Tuesday, February 2, 2010

SOMETHING TO WINE ABOUT - Slow braise of duck with pinot noir

We just catered for a stunning wedding in Wanaka over the weekend and I’m reminded how truly wonderful that part of New Zealand is. Otago gets me every time, I simply never tire of its incredible landscapes, bright yellows and oranges, lakes and poplars. And hey, let’s be completely honest here, I certainly never tire of its pinot noirs.

The wedding was held at Rippon Vineyard, the marquee positioned between vines and facing straight out to Mt Aspiring, the lake, Wanaka township and around to Treble Cone. Breathtaking doesn’t even begin to describe it. At dessert service not a guest was to be found in the marquee, all standing out the front jaws on the ground watching a spectacular sunset over the mountains. With a Rippon Pinot Noir in their hands...

See? Try as I might to talk about the scenery et al, I cannot help but return to the nectar of Otago – its pinot noir. New Zealand is becoming as well known for its pinots as Australia is for its shiraz. Increasingly at events our clients are happy to serve just one red and when once it was a blend, now it’s a pinot.

And thus, we cook with it. Pinot noir is a great wine to add depth to your cooking where appropriate particularly if you’re making a special effort to match the food. We use it in our reductions over rich Canterbury red meats or we make pinot syrup lightly lifted with cinnamon and orange zest for poaching rhubarb, delicious with a nutty crumble simply sprinkled over the top.

As always when cooking with wine, the better the quality; the better the final product. Obviously that also means it’s more drinkable and while I’m a repeat offender of the drinking while cooking, remember the less you drink; the better the final product.

Today I’m giving you a slow braise of duck with pinot noir. I make mine with an Otago drop in honour of all things glorious about that region. To keep it summery, serve it with a spinach salad, with fava beans, lardons and pearl onions tossed through. In winter, heap it on top of a great olive oil mash and sticky shallots reduced in a little of the braising juices. You will note the recipe uses 2 cups of wine for the duck which means and an extra 1 for the cook. Cook it & Love it.

Serves 6

6 duck legs
duck fat
2 onions
1 dessertspoon ground ginger
1 teaspoon cinnamon
juice and zest of an orange
2 cups of pinot noir
2 tablespoons maple syrup
salt and pepper

In a sauté pan, brown duck in duck fat until golden. Transfer to an ovenproof dish.
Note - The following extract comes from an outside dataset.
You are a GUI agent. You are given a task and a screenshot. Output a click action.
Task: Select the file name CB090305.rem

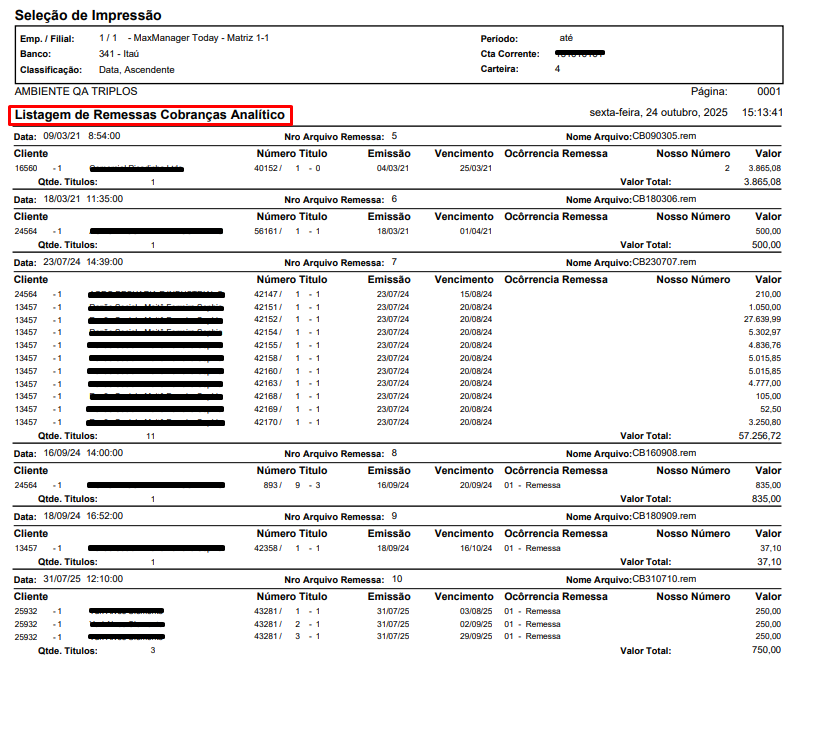pyautogui.click(x=664, y=136)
Sauté onions in fat and remove with slotted spoon and spoon over duck. Combine remaining ingredients in a jug and pour over. Season with salt and pepper, cover and place in 180°C oven and slowly braise until tender for 1 – 1 ½ hours.

Carefully remove the duck from the sauce with a slotted spoon and place in a serving dish. Skim fat from sauce and thicken the sauce with beurre manié and pour over duck and serve.